The B-Control also has the technical yumminess of motorized faders and presets, which make scene changes easy.
Speaking of scenes, one of the big downsides to the unit is that 8 faders is all you get. The only controls that have scene capability are the rotary encoders at the top, which can have up to four scenes (helpful for EQ settings), but no such luck on the faders. The Korg Nano would do multiple fader scenes quite easily. On the other hand, you can gang a bunch of these together through standard MIDI connections.
ETA: I stand corrected. The presets on the BCF are not just for fader positions, but for programming as well. There are several of these.
Random cool tool: MIDI Sniffer – allows you to see what’s coming across the wire.
Tomorrow, we’ll see how well it plays with the VT5 machine.
I got the OK from Clif to get the VT5 MIDI interface from Dhomas, and a control surface. The first one to try, simply by virtue of its ready availability at the local Guitar Center was the Korg NanoKONTROL.
This is a USB MIDI device in a plastic shell that’s meant to look suspiciously like one of its parents was a white MacBook. The device offers 9 sets of a fader, a knob, and two lighted buttons, as well as a 6-button set of transport controls and a scene selection button that lets you cycle through 4 different scene presets. It definitely doesn’t have
the build quality of the Mac. For sixty bucks, you can’t expect much, though. Faders, knobs and buttons feel cheap. No software is included with the device, with Korg directing customers to their website to download a driver (optional, it works with the standard Windows USB MIDI driver, but the Korg driver offers some additional functionality. For the people who actually use MIDI for, you know, MUSIC, you’ll be happy to know that this device has two siblings, one with a set of pads, and the other is a 2-octave keyboard – all three are available in black, if you don’t like the Apple Fanboy shade of white.

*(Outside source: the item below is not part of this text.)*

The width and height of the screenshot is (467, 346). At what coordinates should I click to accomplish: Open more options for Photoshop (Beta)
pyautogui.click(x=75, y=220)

Programming the unit requires Korg’s software, the Korg Kontrol Editor. It presents a UI that is more than a little reminiscent of a mac (this is aimed at music people, after all) that lets you set the parameters for each control on the unit. As of this post, the software is in version 1.0, and is only able to send CC and MMC commands, and there’s no option for any PC commands. Given that several of the items I want to control on the VT5 require PC commands to change, I find this to be a major shortcoming. Buttons can be set to toggle on/off or be momentary, with attack/decay controls along with what values are represented by the on and off states of the buttons. Similarly, the fader settings allow you to define values for top and bottom, allowing you to reverse the operation of the faders.
On the VT5 side, I downloaded the demo version of MIDI-VT, which allows only the control of the output faders on the VT5’s software audio mixer, but I was able to configure the NanoKontrol unit with very little difficulty, and controls on-screen are very responsive to the fader inputs on the external device. It’s considerably easier than using the mouse. Unfortunately, MIDI-VT doesn’t currently support MMC commands for DDR transport operation.
I contacted Korg about the PC issue, and they responded “As a product that is only designed to be a MIDI controller, it wouldn’t be used nor is it intended for system control that would ordinarily be handled via mouse and keyboard”. Sorry, Korg, that’s not gonna cut it. I want to use this precisely to AVOID using mouse/keyboard controls. Guitar Center, you can have it back.
Overall, this is a great inexpensive solution for an audio mixer control surface in VT5, but Korg’s lack of support for PC commands on the unit severely limits its usefulness for anything beyond the audio mixer.